I’ve been there a couple of times as a guest of the French space agency, which occasionally conducts launches of the Ariane rocket from Kourou. You fly in from Paris over virgin rainforest and can see the enormous space base on the descent. It’s the hand of man on the face of God.
In the jungle, the butterflies are poisonous, the snakes venomous and the Caiman crocodiles hungry
French Guiana has a veneer of French civilisation. You can buy decent baguettes. There’s a Carrefour supermarket. But it’s essentially an anachronism of French colonialism.

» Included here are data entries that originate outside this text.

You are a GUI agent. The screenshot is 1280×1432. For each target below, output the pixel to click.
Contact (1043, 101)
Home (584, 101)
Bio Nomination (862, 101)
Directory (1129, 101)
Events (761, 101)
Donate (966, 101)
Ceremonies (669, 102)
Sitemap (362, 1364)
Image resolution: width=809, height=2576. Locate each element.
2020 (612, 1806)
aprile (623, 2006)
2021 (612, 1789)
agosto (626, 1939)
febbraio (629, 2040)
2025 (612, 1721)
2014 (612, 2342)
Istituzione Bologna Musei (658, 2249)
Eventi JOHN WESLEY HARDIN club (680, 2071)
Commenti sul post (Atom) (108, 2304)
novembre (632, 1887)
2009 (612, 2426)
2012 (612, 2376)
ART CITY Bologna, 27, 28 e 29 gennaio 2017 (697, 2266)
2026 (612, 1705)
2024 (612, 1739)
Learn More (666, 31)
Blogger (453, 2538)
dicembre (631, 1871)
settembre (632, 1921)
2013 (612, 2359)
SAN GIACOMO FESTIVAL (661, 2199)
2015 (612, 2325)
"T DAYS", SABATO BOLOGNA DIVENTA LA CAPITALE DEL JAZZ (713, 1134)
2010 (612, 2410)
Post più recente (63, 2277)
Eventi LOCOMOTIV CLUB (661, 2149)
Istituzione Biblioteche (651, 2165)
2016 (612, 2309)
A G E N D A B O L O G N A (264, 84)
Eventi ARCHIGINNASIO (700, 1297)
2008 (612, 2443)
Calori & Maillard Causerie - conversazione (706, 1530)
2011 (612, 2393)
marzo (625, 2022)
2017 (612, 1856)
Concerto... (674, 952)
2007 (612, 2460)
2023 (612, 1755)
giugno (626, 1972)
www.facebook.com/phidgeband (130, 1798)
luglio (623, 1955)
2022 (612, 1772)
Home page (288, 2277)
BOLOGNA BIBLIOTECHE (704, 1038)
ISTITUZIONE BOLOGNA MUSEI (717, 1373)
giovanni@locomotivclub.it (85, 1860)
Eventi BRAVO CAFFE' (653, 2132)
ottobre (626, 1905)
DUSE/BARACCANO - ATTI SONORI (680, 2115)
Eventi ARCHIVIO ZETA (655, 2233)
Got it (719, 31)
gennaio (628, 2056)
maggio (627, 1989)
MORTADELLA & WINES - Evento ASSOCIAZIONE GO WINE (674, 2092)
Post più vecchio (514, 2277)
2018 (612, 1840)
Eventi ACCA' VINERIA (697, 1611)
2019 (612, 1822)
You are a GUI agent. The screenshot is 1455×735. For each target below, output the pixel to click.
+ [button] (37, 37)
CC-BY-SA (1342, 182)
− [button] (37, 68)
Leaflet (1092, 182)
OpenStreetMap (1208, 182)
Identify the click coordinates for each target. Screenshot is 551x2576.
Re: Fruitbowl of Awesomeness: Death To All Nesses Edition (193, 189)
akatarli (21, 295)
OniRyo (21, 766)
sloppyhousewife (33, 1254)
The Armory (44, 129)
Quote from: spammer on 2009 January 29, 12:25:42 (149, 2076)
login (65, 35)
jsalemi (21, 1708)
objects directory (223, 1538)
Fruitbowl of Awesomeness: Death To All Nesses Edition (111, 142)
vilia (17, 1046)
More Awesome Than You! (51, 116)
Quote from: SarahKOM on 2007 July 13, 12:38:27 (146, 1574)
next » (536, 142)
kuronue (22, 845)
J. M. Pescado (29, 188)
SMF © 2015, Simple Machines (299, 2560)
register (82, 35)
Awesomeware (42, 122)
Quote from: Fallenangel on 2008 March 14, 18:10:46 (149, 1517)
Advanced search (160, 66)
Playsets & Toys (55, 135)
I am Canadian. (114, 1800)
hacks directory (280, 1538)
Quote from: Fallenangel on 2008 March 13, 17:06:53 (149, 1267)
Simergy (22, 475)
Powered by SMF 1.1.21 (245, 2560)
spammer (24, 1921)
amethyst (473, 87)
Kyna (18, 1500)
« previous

Europeans run the spaceport and local government. There are industrious Indochinese, descendants of the families who were exiled there after the fall of Dien Bien Phu in 1954, who run much else. And there are indigenous Amerindians, who have the good fortune to benefit from the generous French welfare system, but who do not otherwise play a prominent part in the economy.
I had lunch at the Chez Tintin restaurant in Sinnamary and the food was excellent, brochettes of shrimp hauled in from the ocean, and the native Cayenne peppers. The menu at the new supermax is unlikely to be so appetising.
It’s without doubt an excellent place for a prison. In the jungle, the butterflies are poisonous, the snakes venomous and the Caiman crocodiles hungry. There are jaguars and panthers. So no shortage of apex predators. Also, take care not to disturb the heavily armed Brazilian clandestines, who illegally mine for gold and pollute the waters with mercury.
Any escaping prisoner attempting to swim across the Maroni river to Suriname should be aware of piranas. They should also be mindful of the French ninth marine infantry division, which is on constant alert against incursions from the north.
French Guiana has an ignoble penitential history. There are three islands surrounded by shark-infested waters about 13 km off the coast. The notorious Île du Diable was part of the notorious French penal colony, Le Bagne, known for its brutal conditions and housing political prisoners, including Alfred Dreyfus. It was also the temporary lodging of Henri Charrière, nicknamed ‘Papillon’ who was convicted in 1931 for the murder of a pimp in Paris.
Sentenced to life, he was sent to Saint-Laurent du Maroni’s Camp de la Transportation, then transferred to the island, from which he remarkably escaped, eventually making his way to Venezuela. His book famously became a movie starring Steve McQueen as Charrière but it is an unreliable guide since it was filmed in Jamaica and Spain.
The islands are now a tourist attraction although I couldn’t go there as they evacuate them during rocket launches. A highlight of such visits is said to be the remains of the execution blocks where the most dangerous criminals were guillotined.
The penal complex also included mainland facilities, like Saint-Laurent du Maroni, which served as a primary prison and processing centre for convicts before they were sent to the islands or labour camps. This is about 200km away from Devil’s Island, and the site where France is to build the new prison. It will accommodate 500 prisoners with a high-security wing for about 60 drug traffickers, and another for Islamist terrorists.
I’d give French Guiana a five-star rating for adventure tourism but because I believe firmly that one should avoid lowering one’s standard of living on holiday, I would recommend the Novotel Cayenne.